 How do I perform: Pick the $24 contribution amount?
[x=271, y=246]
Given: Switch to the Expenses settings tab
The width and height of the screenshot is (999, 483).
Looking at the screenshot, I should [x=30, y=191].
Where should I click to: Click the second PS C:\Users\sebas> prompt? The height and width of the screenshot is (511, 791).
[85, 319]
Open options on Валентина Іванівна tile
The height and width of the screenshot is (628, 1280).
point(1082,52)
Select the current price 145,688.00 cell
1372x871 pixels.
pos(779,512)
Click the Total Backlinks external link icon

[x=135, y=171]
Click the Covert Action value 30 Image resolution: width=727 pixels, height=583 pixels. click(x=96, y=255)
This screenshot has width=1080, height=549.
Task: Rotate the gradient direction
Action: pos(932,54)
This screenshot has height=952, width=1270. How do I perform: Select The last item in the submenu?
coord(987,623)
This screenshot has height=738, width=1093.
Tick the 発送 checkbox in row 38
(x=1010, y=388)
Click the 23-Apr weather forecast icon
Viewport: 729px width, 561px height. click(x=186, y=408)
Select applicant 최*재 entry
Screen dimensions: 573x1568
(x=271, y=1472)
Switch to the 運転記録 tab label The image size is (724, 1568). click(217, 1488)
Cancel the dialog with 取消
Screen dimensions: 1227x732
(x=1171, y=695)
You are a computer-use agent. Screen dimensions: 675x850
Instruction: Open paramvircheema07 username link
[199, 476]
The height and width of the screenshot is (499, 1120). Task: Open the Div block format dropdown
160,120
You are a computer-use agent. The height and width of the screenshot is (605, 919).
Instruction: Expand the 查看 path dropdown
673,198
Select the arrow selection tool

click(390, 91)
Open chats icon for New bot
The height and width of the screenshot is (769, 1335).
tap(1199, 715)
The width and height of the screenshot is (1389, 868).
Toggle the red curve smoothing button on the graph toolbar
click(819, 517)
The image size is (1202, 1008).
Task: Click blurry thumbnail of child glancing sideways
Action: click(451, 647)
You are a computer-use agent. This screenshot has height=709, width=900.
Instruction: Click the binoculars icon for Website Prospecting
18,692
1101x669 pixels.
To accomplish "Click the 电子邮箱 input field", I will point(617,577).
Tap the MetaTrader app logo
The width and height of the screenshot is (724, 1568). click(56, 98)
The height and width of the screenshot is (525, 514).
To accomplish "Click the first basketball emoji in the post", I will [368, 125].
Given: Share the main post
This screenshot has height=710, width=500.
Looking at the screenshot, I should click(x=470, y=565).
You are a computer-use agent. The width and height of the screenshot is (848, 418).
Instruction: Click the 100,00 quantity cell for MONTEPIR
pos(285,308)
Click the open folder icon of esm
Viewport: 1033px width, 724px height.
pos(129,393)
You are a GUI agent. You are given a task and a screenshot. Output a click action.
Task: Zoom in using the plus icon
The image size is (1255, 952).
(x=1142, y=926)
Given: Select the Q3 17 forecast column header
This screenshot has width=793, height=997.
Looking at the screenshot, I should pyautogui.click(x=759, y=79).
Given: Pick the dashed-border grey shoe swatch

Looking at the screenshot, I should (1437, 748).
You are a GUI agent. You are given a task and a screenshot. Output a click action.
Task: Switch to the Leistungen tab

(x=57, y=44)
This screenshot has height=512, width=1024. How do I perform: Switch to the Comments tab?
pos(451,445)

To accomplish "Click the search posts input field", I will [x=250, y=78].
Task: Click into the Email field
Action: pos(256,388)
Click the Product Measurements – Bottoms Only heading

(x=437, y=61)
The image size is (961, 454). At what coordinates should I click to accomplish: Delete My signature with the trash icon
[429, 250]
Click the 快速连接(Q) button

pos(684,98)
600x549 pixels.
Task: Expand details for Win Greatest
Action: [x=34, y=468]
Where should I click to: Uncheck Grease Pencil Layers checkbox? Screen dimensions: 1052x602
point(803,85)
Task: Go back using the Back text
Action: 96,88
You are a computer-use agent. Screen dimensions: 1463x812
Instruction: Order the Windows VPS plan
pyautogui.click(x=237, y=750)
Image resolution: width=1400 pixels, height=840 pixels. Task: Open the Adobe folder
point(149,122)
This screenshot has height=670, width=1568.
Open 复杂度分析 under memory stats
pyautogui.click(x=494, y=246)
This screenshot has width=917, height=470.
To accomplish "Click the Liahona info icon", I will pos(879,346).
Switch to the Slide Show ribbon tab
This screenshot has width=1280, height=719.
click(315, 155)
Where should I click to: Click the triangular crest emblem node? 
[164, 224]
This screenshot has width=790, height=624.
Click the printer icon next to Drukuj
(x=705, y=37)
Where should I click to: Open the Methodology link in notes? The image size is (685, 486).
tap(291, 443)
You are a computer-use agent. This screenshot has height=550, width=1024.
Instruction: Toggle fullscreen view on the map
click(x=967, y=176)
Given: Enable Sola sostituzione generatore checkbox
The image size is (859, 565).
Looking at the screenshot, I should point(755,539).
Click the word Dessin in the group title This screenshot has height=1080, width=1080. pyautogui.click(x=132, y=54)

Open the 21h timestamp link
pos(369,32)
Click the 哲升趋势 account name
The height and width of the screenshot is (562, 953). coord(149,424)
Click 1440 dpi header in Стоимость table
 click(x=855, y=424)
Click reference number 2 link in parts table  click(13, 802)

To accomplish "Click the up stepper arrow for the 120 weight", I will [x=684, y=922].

------------------------------------------------------------

:: What is needed ::
Give back the full listing above, exactly as it reads.

:: Task solution ::
 How do I perform: Pick the $24 contribution amount?
[x=271, y=246]
Given: Switch to the Expenses settings tab
The width and height of the screenshot is (999, 483).
Looking at the screenshot, I should [x=30, y=191].
Where should I click to: Click the second PS C:\Users\sebas> prompt? The height and width of the screenshot is (511, 791).
[85, 319]
Open options on Валентина Іванівна tile
The height and width of the screenshot is (628, 1280).
point(1082,52)
Select the current price 145,688.00 cell
1372x871 pixels.
pos(779,512)
Click the Total Backlinks external link icon

[x=135, y=171]
Click the Covert Action value 30 Image resolution: width=727 pixels, height=583 pixels. click(x=96, y=255)
This screenshot has width=1080, height=549.
Task: Rotate the gradient direction
Action: pos(932,54)
This screenshot has height=952, width=1270. How do I perform: Select The last item in the submenu?
coord(987,623)
This screenshot has height=738, width=1093.
Tick the 発送 checkbox in row 38
(x=1010, y=388)
Click the 23-Apr weather forecast icon
Viewport: 729px width, 561px height. click(x=186, y=408)
Select applicant 최*재 entry
Screen dimensions: 573x1568
(x=271, y=1472)
Switch to the 運転記録 tab label The image size is (724, 1568). click(217, 1488)
Cancel the dialog with 取消
Screen dimensions: 1227x732
(x=1171, y=695)
You are a computer-use agent. Screen dimensions: 675x850
Instruction: Open paramvircheema07 username link
[199, 476]
The height and width of the screenshot is (499, 1120). Task: Open the Div block format dropdown
160,120
You are a computer-use agent. The height and width of the screenshot is (605, 919).
Instruction: Expand the 查看 path dropdown
673,198
Select the arrow selection tool

click(390, 91)
Open chats icon for New bot
The height and width of the screenshot is (769, 1335).
tap(1199, 715)
The width and height of the screenshot is (1389, 868).
Toggle the red curve smoothing button on the graph toolbar
click(819, 517)
The image size is (1202, 1008).
Task: Click blurry thumbnail of child glancing sideways
Action: click(451, 647)
You are a computer-use agent. This screenshot has height=709, width=900.
Instruction: Click the binoculars icon for Website Prospecting
18,692
1101x669 pixels.
To accomplish "Click the 电子邮箱 input field", I will point(617,577).
Tap the MetaTrader app logo
The width and height of the screenshot is (724, 1568). click(56, 98)
The height and width of the screenshot is (525, 514).
To accomplish "Click the first basketball emoji in the post", I will [368, 125].
Given: Share the main post
This screenshot has height=710, width=500.
Looking at the screenshot, I should click(x=470, y=565).
You are a computer-use agent. The width and height of the screenshot is (848, 418).
Instruction: Click the 100,00 quantity cell for MONTEPIR
pos(285,308)
Click the open folder icon of esm
Viewport: 1033px width, 724px height.
pos(129,393)
You are a GUI agent. You are given a task and a screenshot. Output a click action.
Task: Zoom in using the plus icon
The image size is (1255, 952).
(x=1142, y=926)
Given: Select the Q3 17 forecast column header
This screenshot has width=793, height=997.
Looking at the screenshot, I should pyautogui.click(x=759, y=79).
Given: Pick the dashed-border grey shoe swatch

Looking at the screenshot, I should (1437, 748).
You are a GUI agent. You are given a task and a screenshot. Output a click action.
Task: Switch to the Leistungen tab

(x=57, y=44)
This screenshot has height=512, width=1024. How do I perform: Switch to the Comments tab?
pos(451,445)

To accomplish "Click the search posts input field", I will [x=250, y=78].
Task: Click into the Email field
Action: pos(256,388)
Click the Product Measurements – Bottoms Only heading

(x=437, y=61)
The image size is (961, 454). At what coordinates should I click to accomplish: Delete My signature with the trash icon
[429, 250]
Click the 快速连接(Q) button

pos(684,98)
600x549 pixels.
Task: Expand details for Win Greatest
Action: [x=34, y=468]
Where should I click to: Uncheck Grease Pencil Layers checkbox? Screen dimensions: 1052x602
point(803,85)
Task: Go back using the Back text
Action: 96,88
You are a computer-use agent. Screen dimensions: 1463x812
Instruction: Order the Windows VPS plan
pyautogui.click(x=237, y=750)
Image resolution: width=1400 pixels, height=840 pixels. Task: Open the Adobe folder
point(149,122)
This screenshot has height=670, width=1568.
Open 复杂度分析 under memory stats
pyautogui.click(x=494, y=246)
This screenshot has width=917, height=470.
To accomplish "Click the Liahona info icon", I will pos(879,346).
Switch to the Slide Show ribbon tab
This screenshot has width=1280, height=719.
click(315, 155)
Where should I click to: Click the triangular crest emblem node? 
[164, 224]
This screenshot has width=790, height=624.
Click the printer icon next to Drukuj
(x=705, y=37)
Where should I click to: Open the Methodology link in notes? The image size is (685, 486).
tap(291, 443)
You are a computer-use agent. This screenshot has height=550, width=1024.
Instruction: Toggle fullscreen view on the map
click(x=967, y=176)
Given: Enable Sola sostituzione generatore checkbox
The image size is (859, 565).
Looking at the screenshot, I should point(755,539).
Click the word Dessin in the group title This screenshot has height=1080, width=1080. pyautogui.click(x=132, y=54)

Open the 21h timestamp link
pos(369,32)
Click the 哲升趋势 account name
The height and width of the screenshot is (562, 953). coord(149,424)
Click 1440 dpi header in Стоимость table
 click(x=855, y=424)
Click reference number 2 link in parts table  click(13, 802)

To accomplish "Click the up stepper arrow for the 120 weight", I will [x=684, y=922].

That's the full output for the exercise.